The first lesson is that “Coddling is Unproductive”, and how that AA sponsoring lesson translates well to parenting in an age of helicopter parenting. That focusing on immediate relief in exchange for gaining long-term pain is no lesson for growing youth. Discipline and level-headedness are qualities an adult should hold to live a productive and enriching life. A coddled sponsee won’t learn the discipline to recover, and a coddled child won’t grow to be able to endure hardship and achieve.
Recovery through Alcoholics Anonymous has helped me build an incredible life. A restored marriage, a promising career, and a comfortable suburban home highlight the tangibles; the wisdom of the program and mentorship of its members have provided the intangibles – accountability, purpose, sanity.

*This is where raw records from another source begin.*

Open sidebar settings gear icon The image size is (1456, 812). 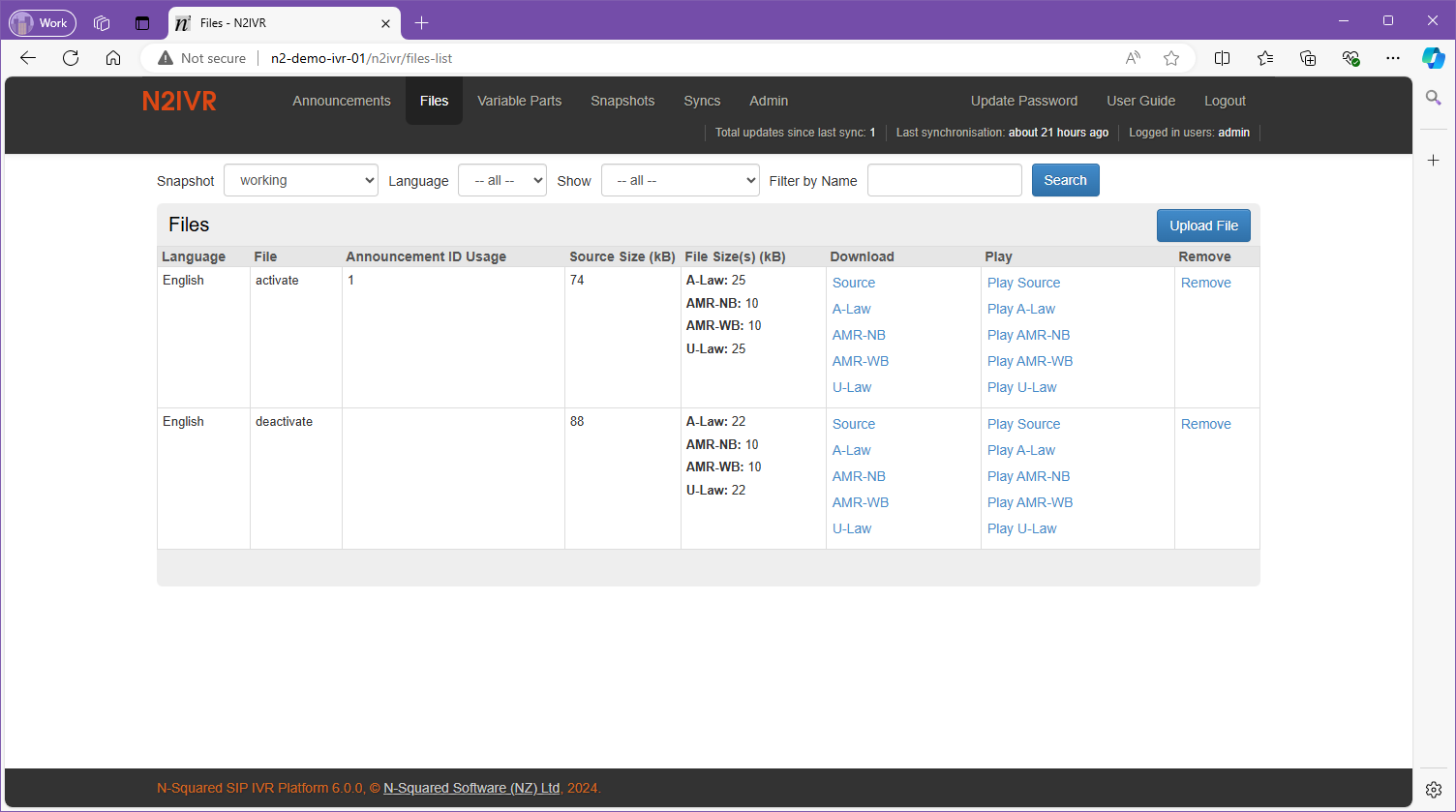1434,790
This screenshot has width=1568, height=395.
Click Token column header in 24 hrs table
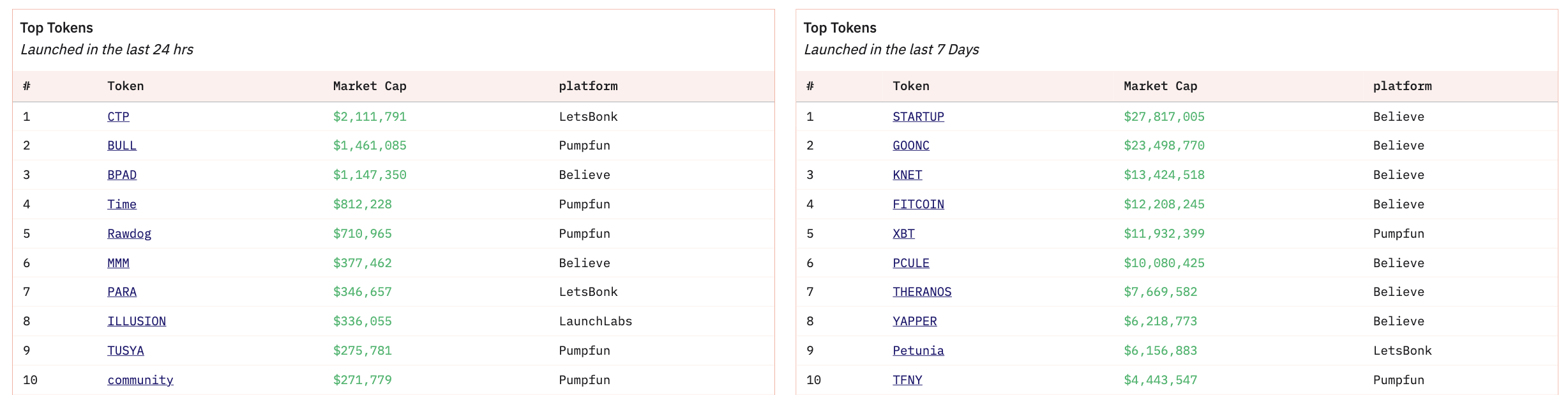pos(125,86)
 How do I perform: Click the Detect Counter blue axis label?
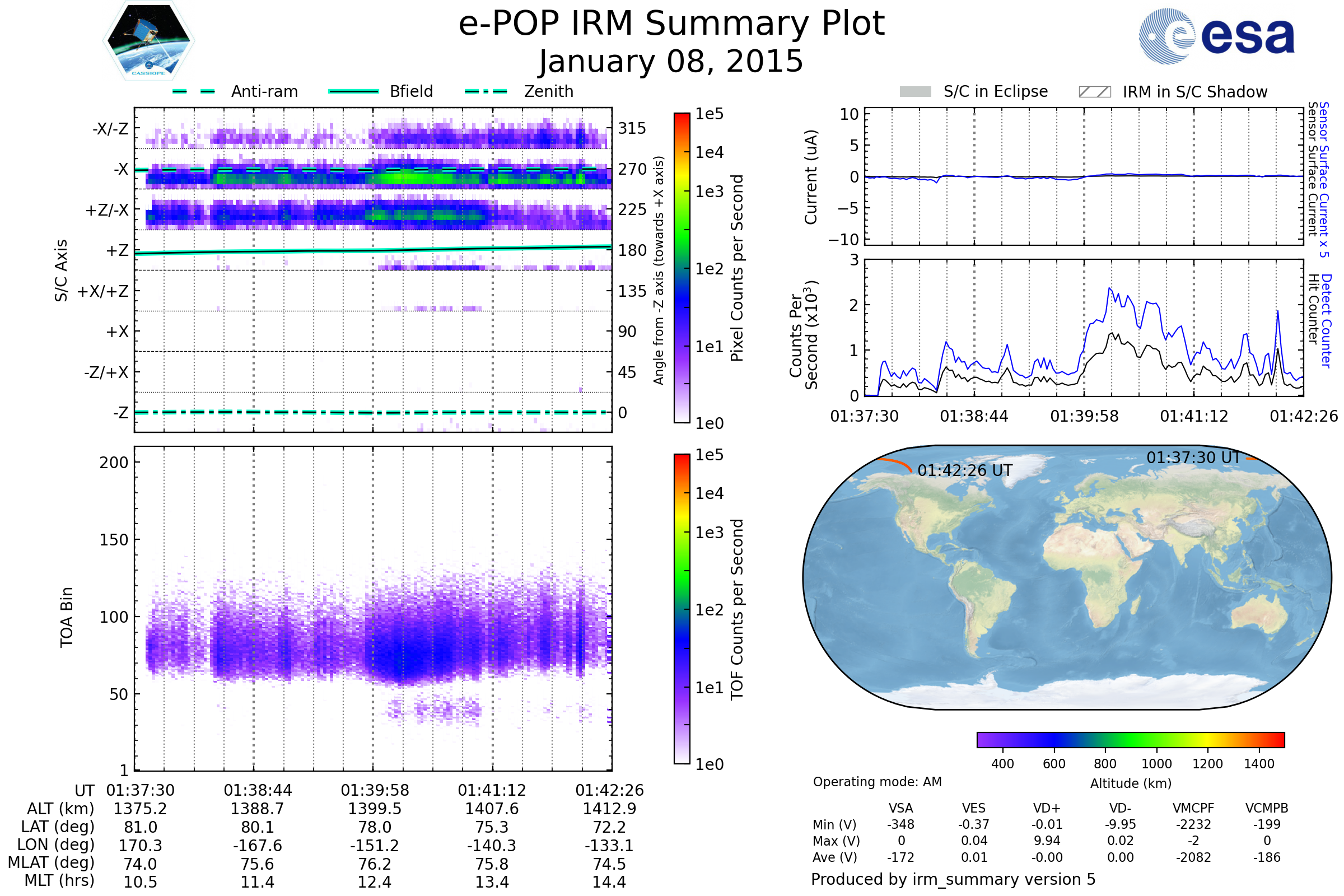click(1326, 321)
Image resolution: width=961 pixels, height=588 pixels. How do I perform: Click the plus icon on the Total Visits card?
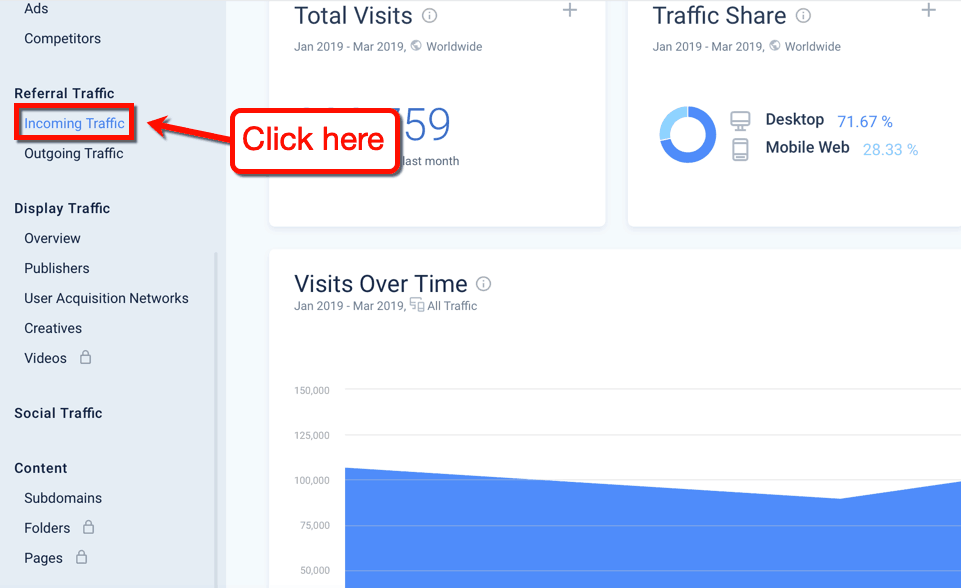[x=569, y=11]
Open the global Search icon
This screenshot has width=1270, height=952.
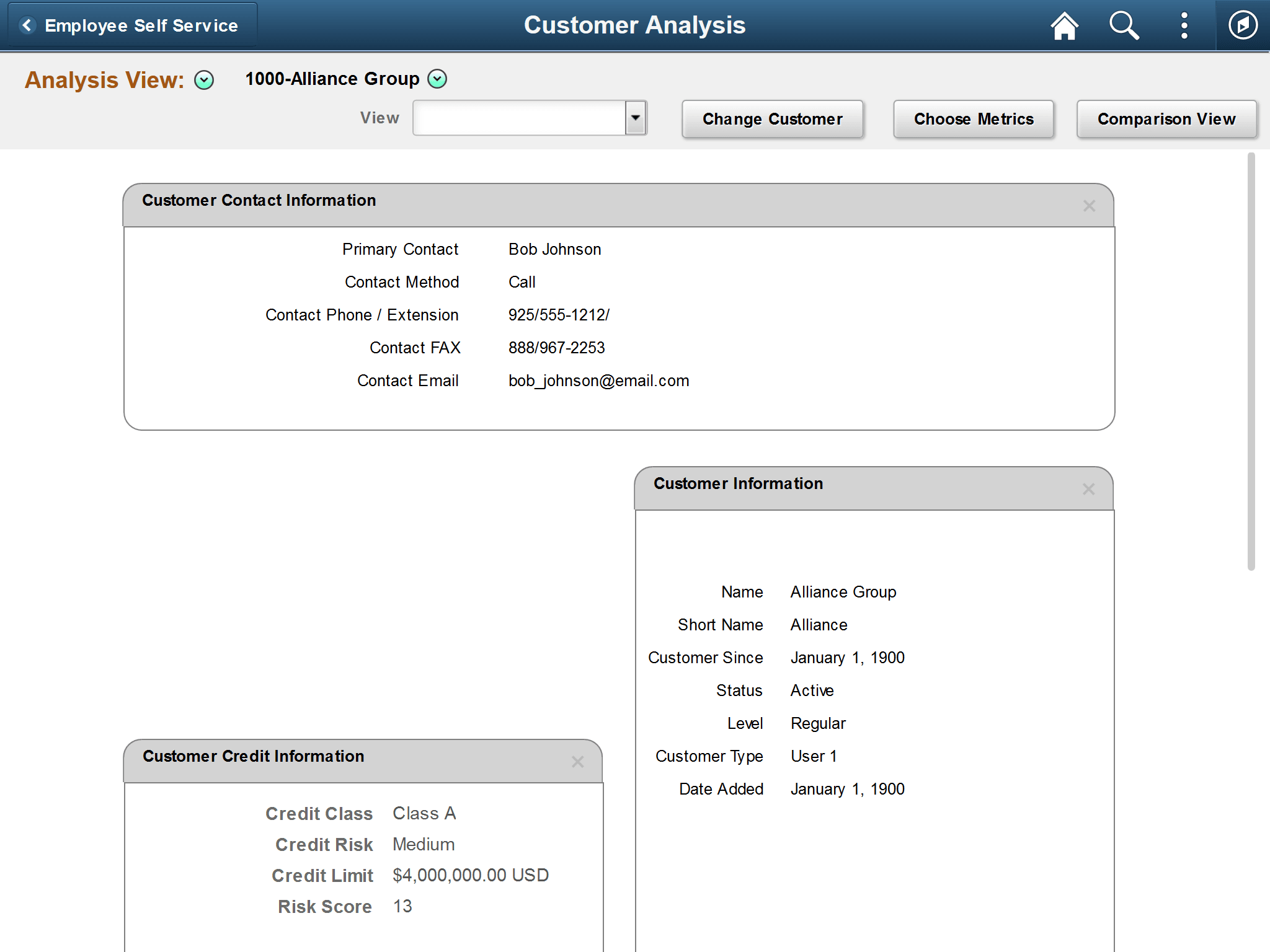click(x=1124, y=25)
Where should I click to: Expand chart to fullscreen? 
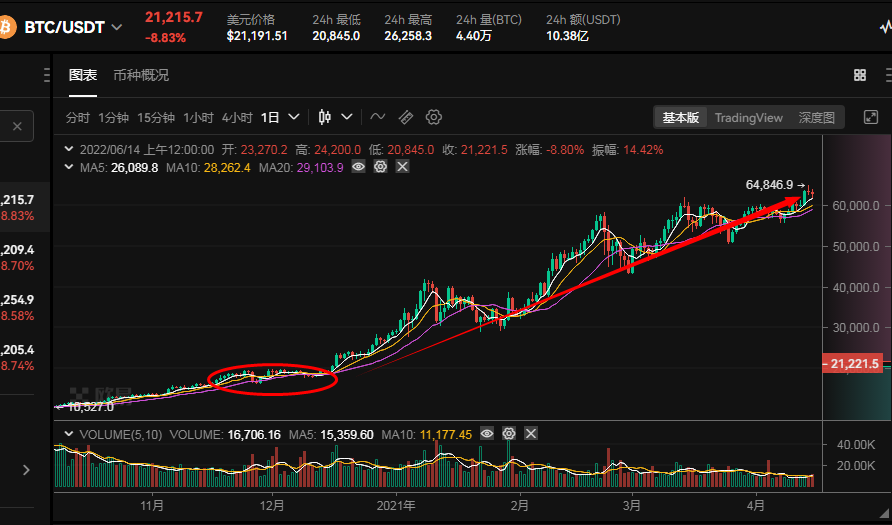(867, 117)
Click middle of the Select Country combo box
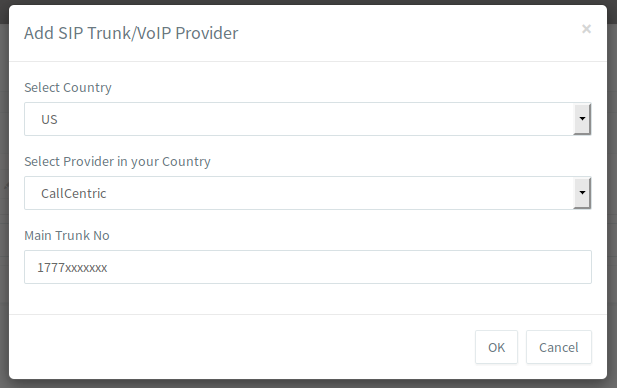This screenshot has height=388, width=617. (299, 119)
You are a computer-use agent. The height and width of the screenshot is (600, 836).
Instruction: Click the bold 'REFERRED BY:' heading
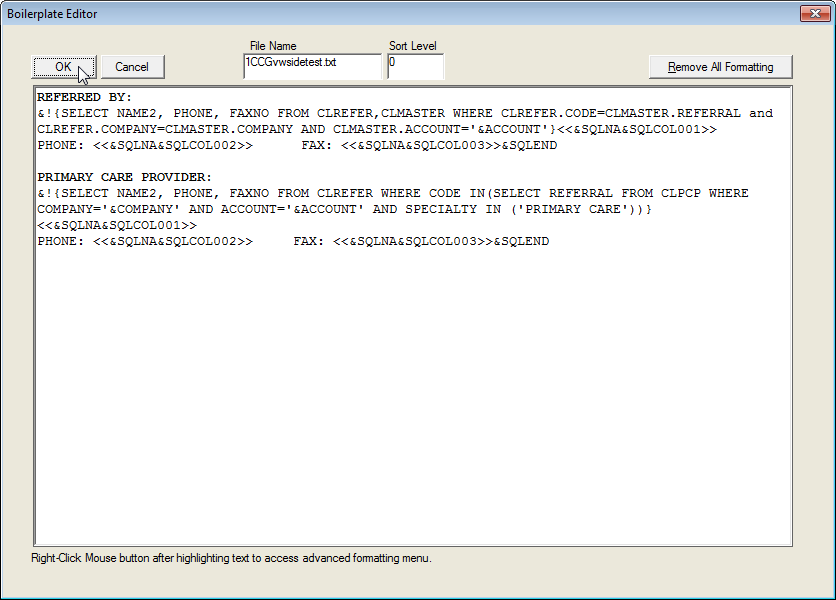click(84, 98)
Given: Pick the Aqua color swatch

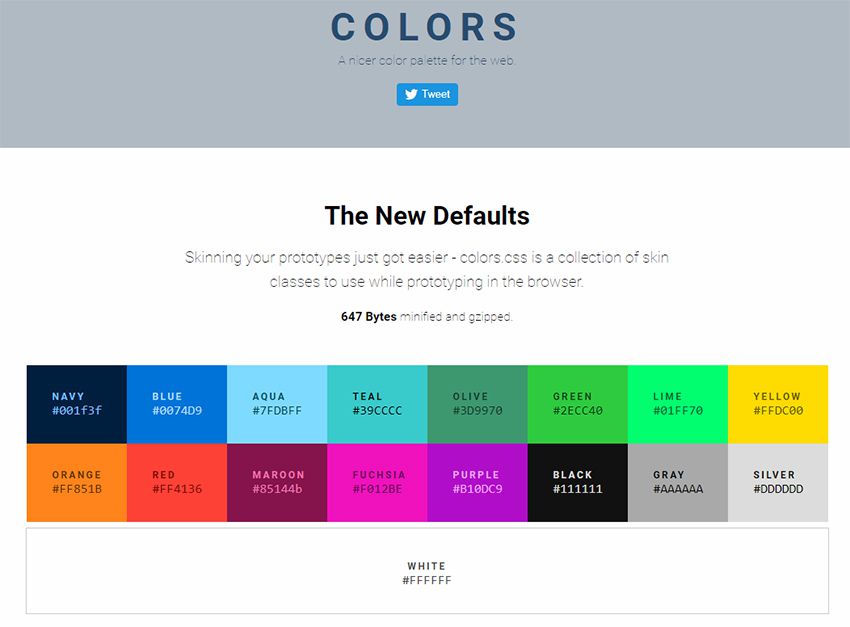Looking at the screenshot, I should point(277,404).
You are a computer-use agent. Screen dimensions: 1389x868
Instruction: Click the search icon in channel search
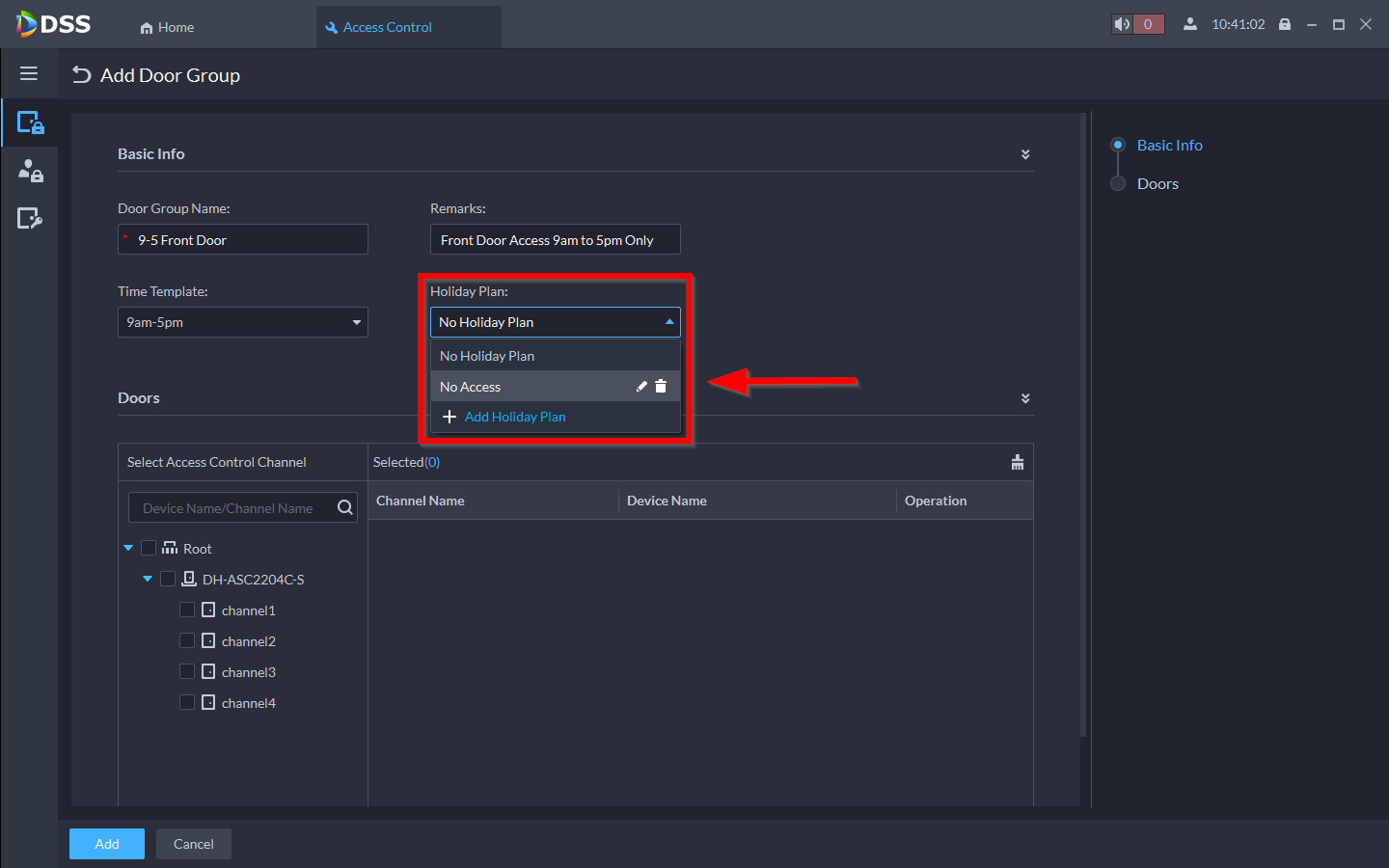click(344, 508)
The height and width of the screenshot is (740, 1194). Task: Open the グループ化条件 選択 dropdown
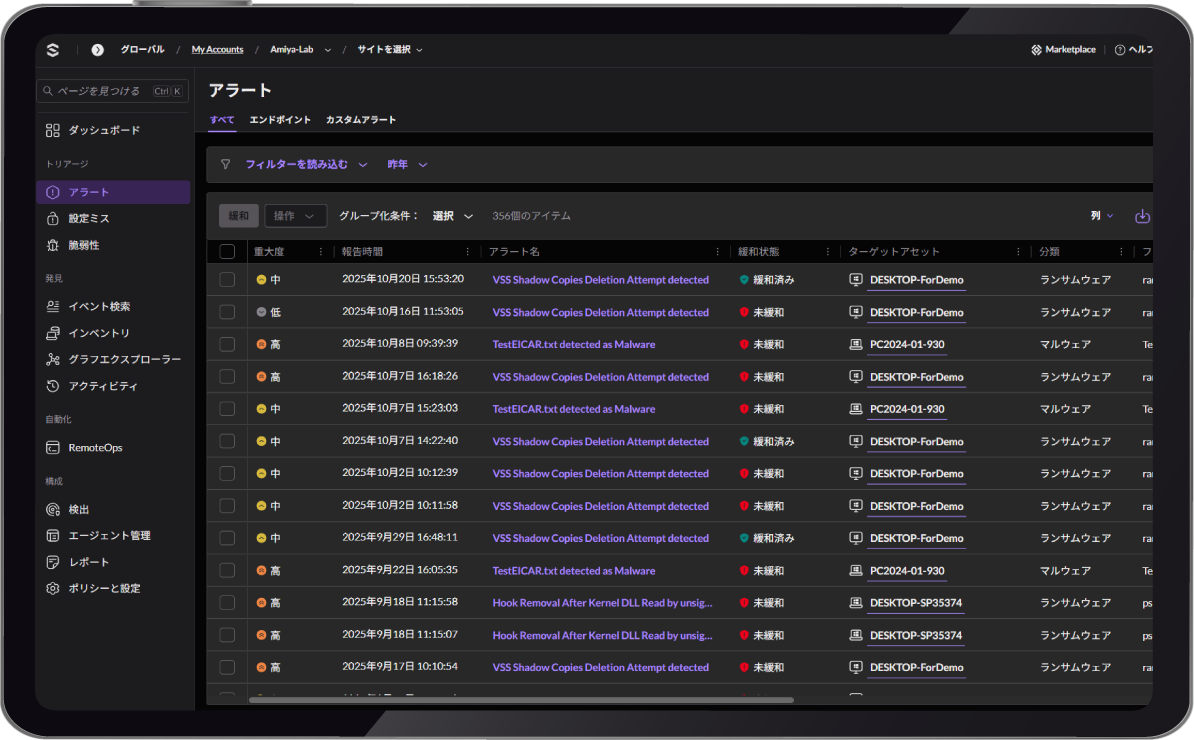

Two years ago marked the most notable blessing to date: The birth of my first and only child, Nicholas.
This gift, however, also presents my most vexing sober challenge yet: How do I, an alcoholic with a dysfunctional childhood who didn’t even begin maturing until his early 30s, go about the daunting duty of raising a son to manhood? How do I break, as much as any parent can, the cycle of insanity Nicholas has inherited?